The S&P 500 is largely flat through the month of August and volatility has been historically low; while trading volume has been depressed. That appears to be about to end as traders, investors and policymakers return to work and investors should be prepared. Complacency can be dangerous if investors allow their emotions to take control of their portfolio allocations during an uptick in volatility. With investor optimism reaching elevated levels according to a recent NDR Crowd Sentiment Poll, a near-term pullback is possible. We would view such an event as an opportunity to add to positions as needed, and likely a beneficial dip within the context of longer-term bull market. It does appear that the heavy outflows out of equity mutual funds and exchange-traded funds (ETFs) are slowing. ISI Evercore Research reported that outflows over the past year have totaled $115 billion—high, but down from the highest levels we saw earlier this year of $160 billion—an improving trend that could provide support for stocks.

Economic data perks up

The U.S. economy should support a continuing upward stock market trend. Although the second quarter real gross domestic product (GDP) number was quite weak, much of that was held down by a reduction in inventories, which should help growth this quarter as inventories are rebuilt. According to ISI Evercore, over the past five years real inventory accumulation has slowed by $127 billion. The last five times there was significant slowing in inventory accumulation real GDP growth rose by an average of 4.3% in the following year. We aren’t predicting a surge to that level of growth, but a replenishment of inventories could provide a tailwind to near-term growth.

In the meantime, we have seen some signs that manufacturing may be breaking out of its malaise. The hit from the drop in oil-related investments may be coming to an end as the price of oil has stabilized (for now) in the $40-50 dollar range; while the rig count has turned back up.
|---|
◆ Short exercise ◆
Answer these questions from the market commentary:
(a) What total for equity fund and ETF outflows over the past year does ISI Evercore report?
(b) By what average did real GDP growth rise in the year after each of the last five significant slowings in inventory accumulation?
(c) In what range has the price of oil stabilized?
The data that comes next is separate material and has no connection to the market commentary.

◆ Data extract ◆
|---|
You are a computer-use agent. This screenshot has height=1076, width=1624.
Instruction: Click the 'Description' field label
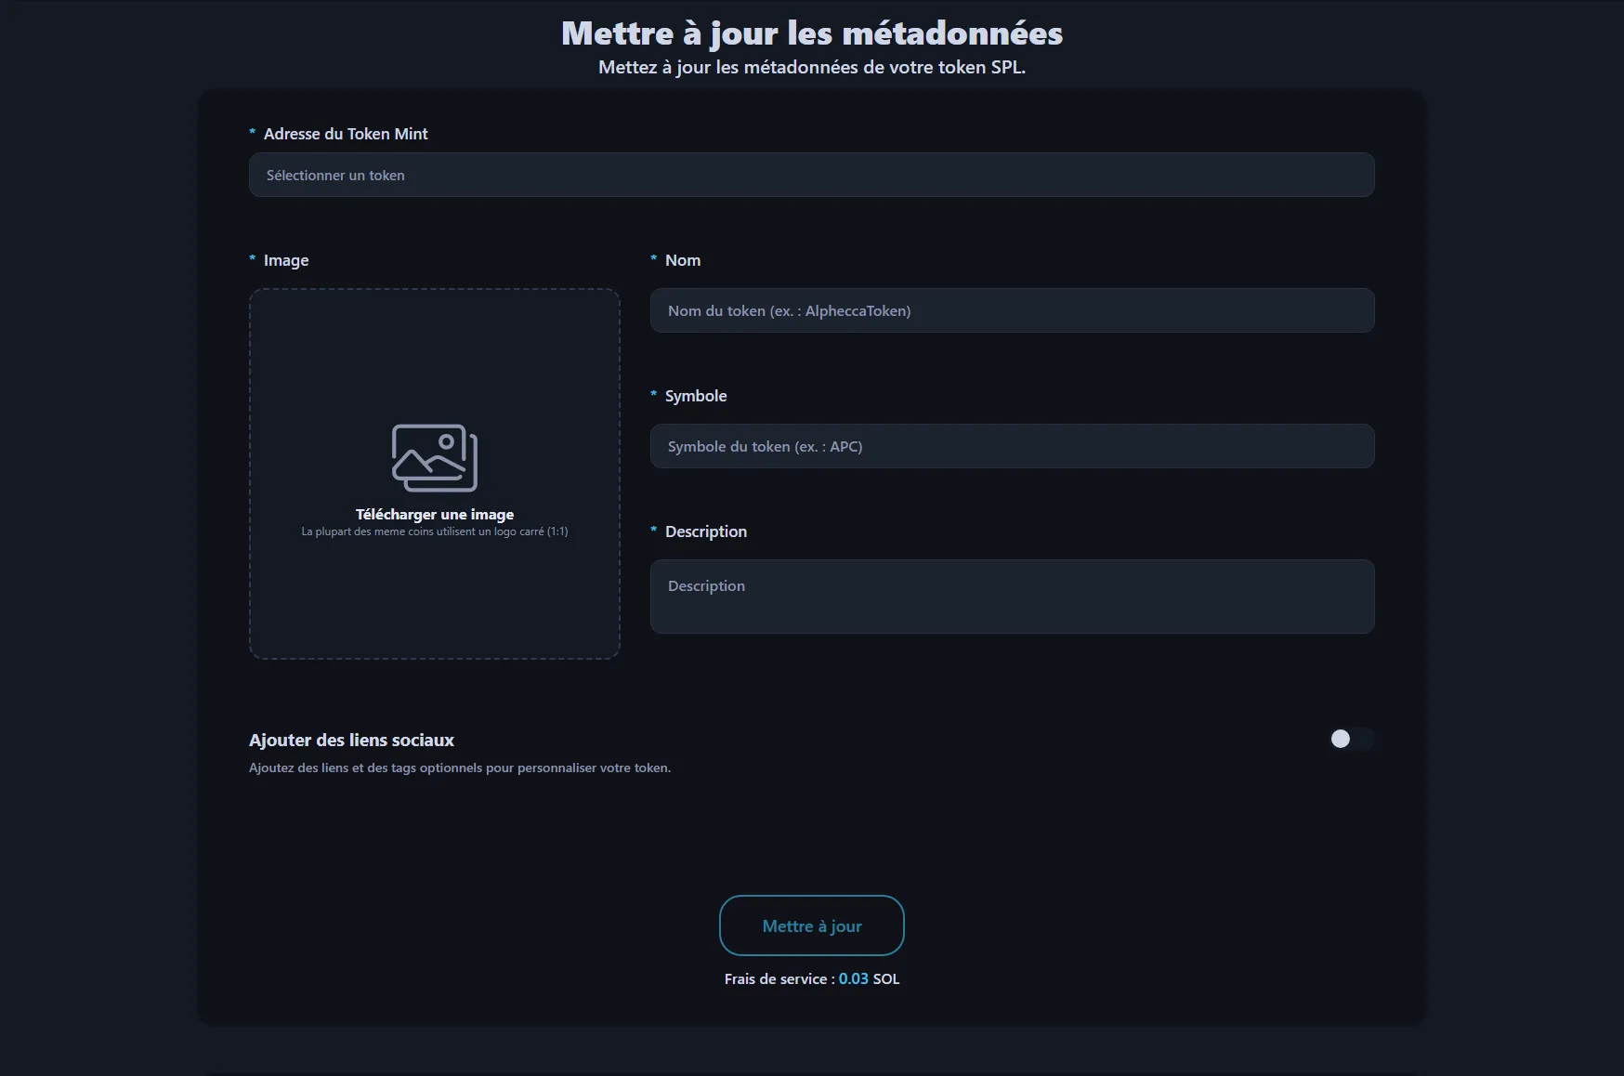click(706, 531)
|---|
◆ Solution ◆
(a) $115 billion
(b) 4.3%
(c) $40-50